Ненашева Е.Ю. Диалог культур в интерпретации И.В.Моргилевского (Византия, Кавказ, Киевская Русь) // Universum: Филология и искусствоведение : электрон. научн. журн. 2014. № 6 (8) . URL: http://7universum.com/ru/philology/archive/item/1401
Ключевые слова: Ипполит Моргилевский, медиевистика, ориенталистика, Средневековье, Киевская Русь, Византия, Кавказ.
Keywords: Hippolyte Morgilevsky, Medieval studies, Oriental studies, the Middle Ages, Kievan Rus, Byzantium, the Caucasus.

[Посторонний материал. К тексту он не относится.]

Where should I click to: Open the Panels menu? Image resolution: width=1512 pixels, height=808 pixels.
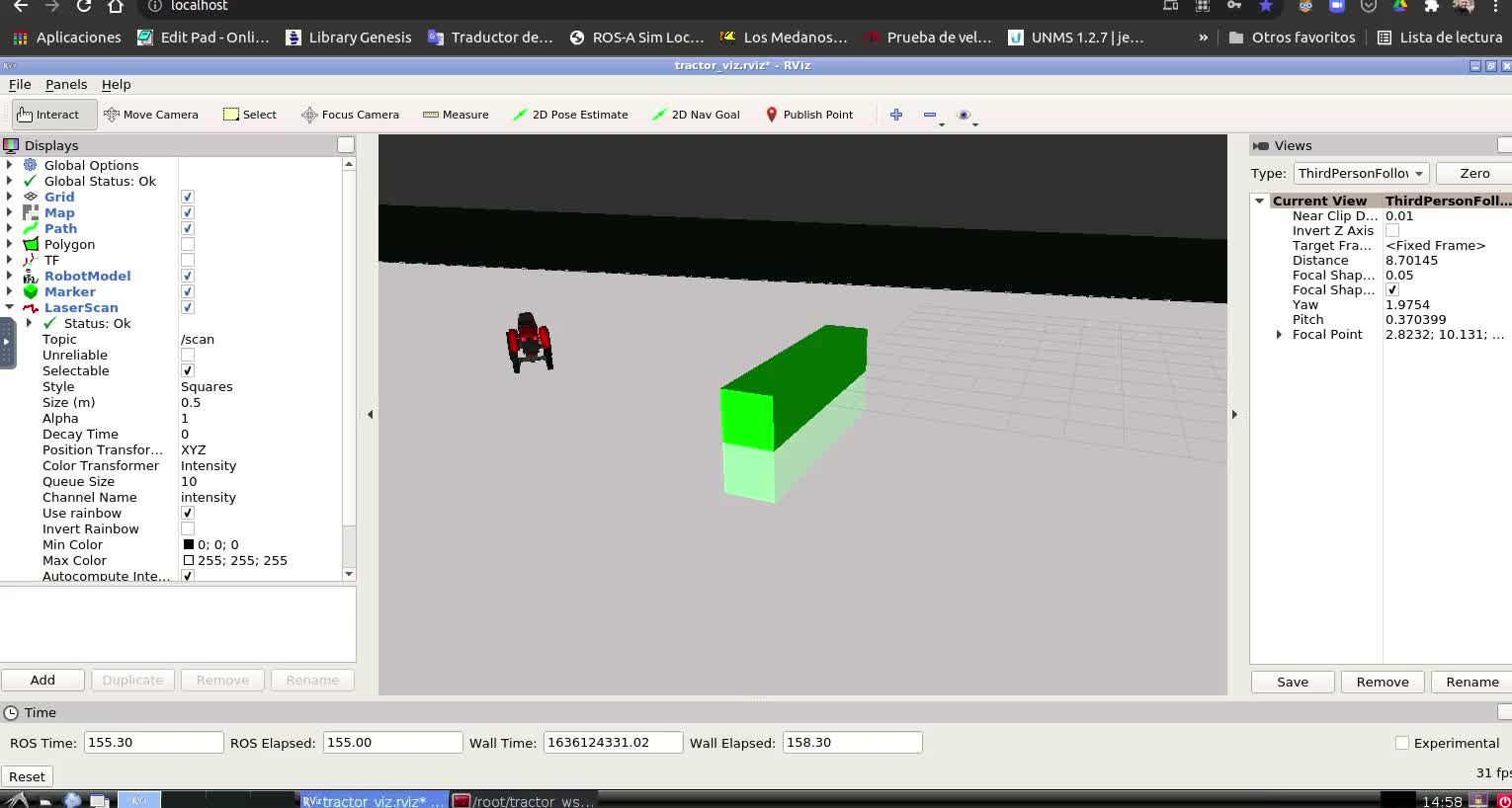pos(66,85)
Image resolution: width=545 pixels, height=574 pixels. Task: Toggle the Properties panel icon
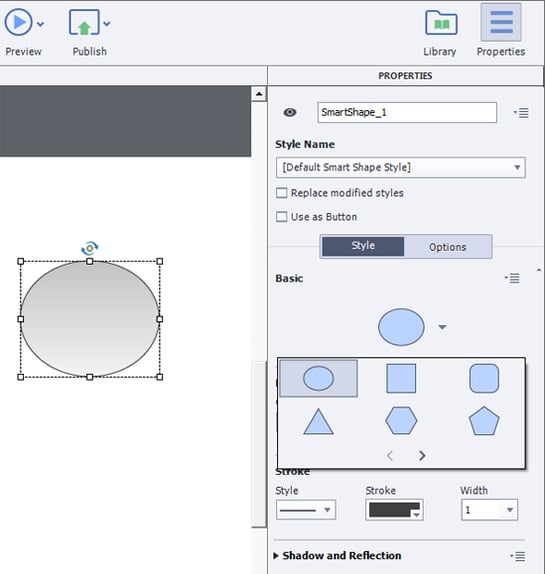coord(501,22)
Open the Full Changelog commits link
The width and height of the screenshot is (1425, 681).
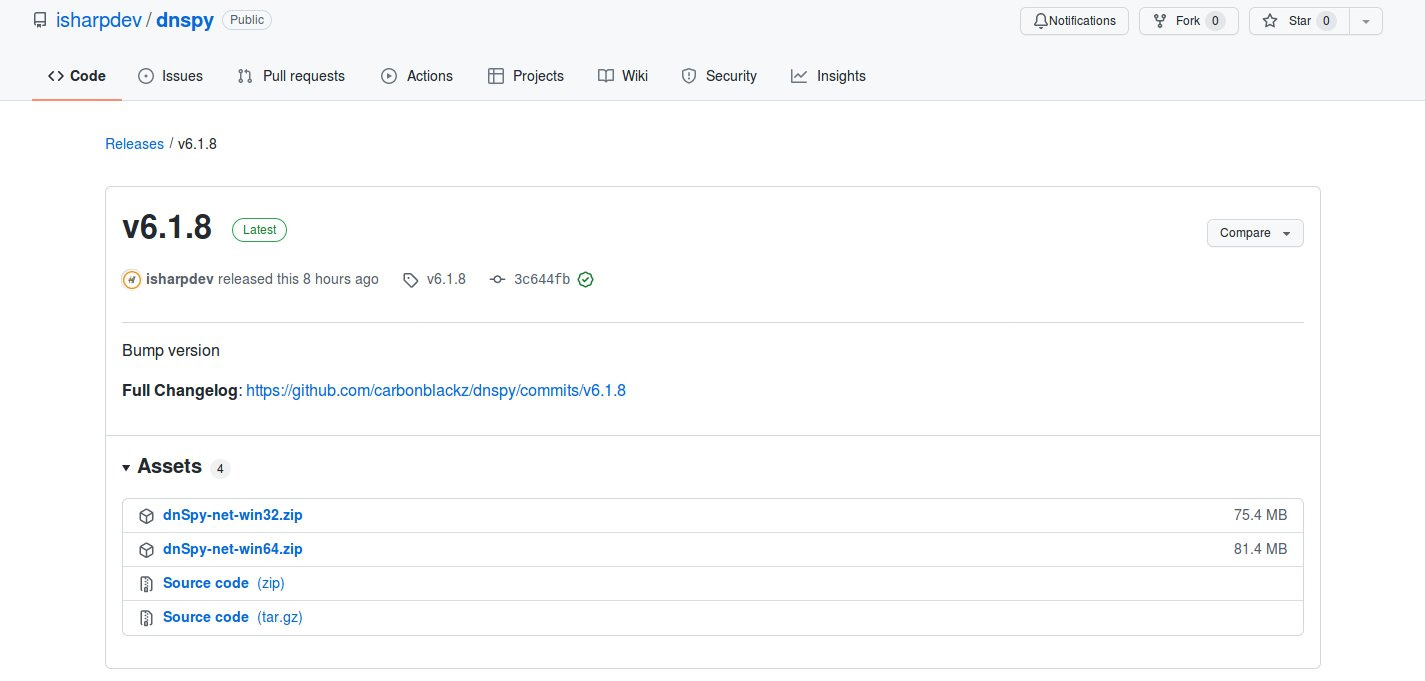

Актуальность. Киев всегда занимал особое место в освоении средневекового прошлого Руси, благодаря высокой концентрации памятников и долгой исследовательской традиции. В межвоенный период ХХ века (20—30-е годы) эти исследования проходили в русле программных задач Всеукраинской академии наук (ВУАН). С момента основания ВУАН в 1918 году одним из приоритетных направлений академических исследований становится востоковедение: потребность в развитии ориенталистики и византинистики была обоснована уже в законопроекте об учреждении Академии Д.И. Багалеем, А.Е. Крымским, Г.Г. Павлуцким, Е.К. Тымченко, Ф.И. Шмитом, а в скором времени востоковедческие исследования проводились по множеству направлений. Однако в начале 1930-х годов украинское востоковедение было директивно уничтожено, все учреждения ликвидированы, большинство ученых стало жертвами политических репрессий. В результате ориенталистическая составляющая была исключена из самых разных смежных дисциплин, в т. ч. истории культуры Киевской Руси. Таким образом, и в историографии, и в нашем представлении о научном наследии отдельных ученых появились соответствующие лакуны.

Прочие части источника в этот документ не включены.